When you refer to the array in the function, the parameter is effectively 'void test(int *b), and the size of the pointer divided by the size of the thing it points at happens to be 1 on a 32-bit platform, whereas it would be 2 on a 64-bit platform with LP64 architecture (or, indeed, on an LLP64 platform like Windows-64) because pointers are 8 bytes and int is 4 bytes.
There isn't a universal way to determine the size of an array passed into a function; you have to pass it explicitly and manually.
From the comment:
I still have two questions:
What do you mean by "..the actual declaration is visible.."? [T]he compiler (or OS) could get the length info through sizeof(a) function?
Why the pointer &(a[0]) doesn't contain the length info as the pointer "a"?
I think you learned Java before you learned C, or some other more modern language. Ultimately, it comes down to "because that is the way C is defined". The OS is not involved; this is a purely compiler issue.
sizeof() is an operator, not a function.
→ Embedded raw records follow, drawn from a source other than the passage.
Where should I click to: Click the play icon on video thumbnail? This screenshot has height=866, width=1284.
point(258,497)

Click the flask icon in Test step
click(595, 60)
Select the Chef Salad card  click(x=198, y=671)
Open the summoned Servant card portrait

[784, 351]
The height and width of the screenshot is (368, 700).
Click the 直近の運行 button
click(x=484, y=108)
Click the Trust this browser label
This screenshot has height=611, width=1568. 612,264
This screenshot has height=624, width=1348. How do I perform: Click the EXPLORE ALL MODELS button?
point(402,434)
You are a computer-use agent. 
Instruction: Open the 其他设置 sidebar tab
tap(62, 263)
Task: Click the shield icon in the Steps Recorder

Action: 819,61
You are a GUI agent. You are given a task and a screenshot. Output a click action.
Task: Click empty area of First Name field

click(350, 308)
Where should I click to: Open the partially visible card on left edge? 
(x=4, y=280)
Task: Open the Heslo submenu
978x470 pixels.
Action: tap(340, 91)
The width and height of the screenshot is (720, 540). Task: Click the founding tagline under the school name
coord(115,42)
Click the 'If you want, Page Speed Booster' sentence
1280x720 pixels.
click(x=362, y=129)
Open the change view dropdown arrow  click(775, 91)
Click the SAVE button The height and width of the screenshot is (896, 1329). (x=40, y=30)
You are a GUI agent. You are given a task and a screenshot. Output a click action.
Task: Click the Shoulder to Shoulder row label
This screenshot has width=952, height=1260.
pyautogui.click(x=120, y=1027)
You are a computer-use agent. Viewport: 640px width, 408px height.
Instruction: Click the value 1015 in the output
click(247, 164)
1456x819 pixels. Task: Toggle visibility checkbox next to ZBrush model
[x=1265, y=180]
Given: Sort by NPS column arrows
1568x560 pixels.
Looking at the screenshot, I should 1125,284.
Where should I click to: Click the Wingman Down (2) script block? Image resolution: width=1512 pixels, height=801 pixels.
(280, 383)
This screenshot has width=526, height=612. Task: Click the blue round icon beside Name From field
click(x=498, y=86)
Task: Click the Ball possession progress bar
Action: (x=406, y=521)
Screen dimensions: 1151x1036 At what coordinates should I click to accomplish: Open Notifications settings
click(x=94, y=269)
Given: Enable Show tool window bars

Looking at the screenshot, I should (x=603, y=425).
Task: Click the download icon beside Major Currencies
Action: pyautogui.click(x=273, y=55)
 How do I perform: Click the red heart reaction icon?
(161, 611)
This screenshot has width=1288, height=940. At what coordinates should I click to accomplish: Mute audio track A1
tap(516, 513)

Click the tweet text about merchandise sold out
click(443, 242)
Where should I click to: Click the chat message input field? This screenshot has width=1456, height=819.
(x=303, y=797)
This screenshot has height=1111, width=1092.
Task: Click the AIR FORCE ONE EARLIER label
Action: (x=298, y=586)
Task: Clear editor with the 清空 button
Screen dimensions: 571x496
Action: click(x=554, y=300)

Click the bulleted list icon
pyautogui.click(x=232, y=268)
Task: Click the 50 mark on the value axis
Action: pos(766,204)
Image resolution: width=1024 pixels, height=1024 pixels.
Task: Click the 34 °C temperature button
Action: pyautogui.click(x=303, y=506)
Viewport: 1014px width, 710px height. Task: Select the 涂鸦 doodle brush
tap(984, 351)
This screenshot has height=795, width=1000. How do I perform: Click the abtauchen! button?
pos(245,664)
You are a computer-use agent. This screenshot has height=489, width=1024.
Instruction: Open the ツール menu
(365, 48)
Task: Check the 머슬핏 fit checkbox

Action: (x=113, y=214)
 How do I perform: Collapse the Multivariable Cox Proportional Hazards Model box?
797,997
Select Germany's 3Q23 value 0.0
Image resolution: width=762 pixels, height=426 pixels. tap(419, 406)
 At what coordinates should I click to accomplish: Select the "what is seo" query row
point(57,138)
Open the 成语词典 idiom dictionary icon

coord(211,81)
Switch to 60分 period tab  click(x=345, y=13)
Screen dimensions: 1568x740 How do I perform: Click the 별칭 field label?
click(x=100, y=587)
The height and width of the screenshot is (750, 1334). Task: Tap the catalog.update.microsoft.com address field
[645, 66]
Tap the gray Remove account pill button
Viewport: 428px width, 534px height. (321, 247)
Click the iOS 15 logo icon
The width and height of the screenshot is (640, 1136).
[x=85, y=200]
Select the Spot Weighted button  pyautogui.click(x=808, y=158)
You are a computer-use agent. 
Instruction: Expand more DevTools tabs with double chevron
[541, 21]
Unless you are dealing with a VLA (variable length array), it is evaluated at compile time and is a constant value.
Inside main(), the array definition (I misspoke when I said 'declaration') is there, and when the sizeof() operator is applied to the name of an actual array - as opposed to an array parameter to a function - then the size returned is the size of the array in bytes.
Because this is C and not Algol, Pascal, Java, C#, ...
C does not store the size of the array - period. That is a fact of life. And, when an array is passed to a function, the size information is not passed to the function; the array 'decays' to a pointer to the zeroth element of the array - and only that pointer is passed.
1. Where is the length(count/size) info stored when "a" is declared?
It isn't stored. The compiler knows what a is and therefore knows it's size. So the compiler can replace sizeof() with the actual size.
2. Why is the length(count/size) info lost when "a" is passed to the test() function?
In this case, b is declared as a pointer (even though it may point to a). Given a pointer, the compiler does not know the size of the data pointed to.
Array pointer does not store the size. However, the[] type is not actually a pointer. It's a different type. When you say int a[] = {1,2,3}; you define array of 3 elements, and since it is defined so, sizeof(a) gives you the size of the whole array.
When however you declare parameter as int a[], it's pretty much the same as int *a, and sizeof(a) would be the size of the pointer (which coincidentally may be the same as the size of int, but not always).
In C, there's no way to store the size in pointer type, so if you need the size, you'd have to pass it as additional argument or use struct.
Where is the length(count/size) info stored when "a" is declared?
Nowhere. The question doesn't make sense BTW.
Why is the length(count/size) info lost when "a" is passed to the test() function?
Array decays into pointer(to the first element) when passed to a function. So the answer is 'nowhere' and similar to the previous question this one again doesn't make any sense.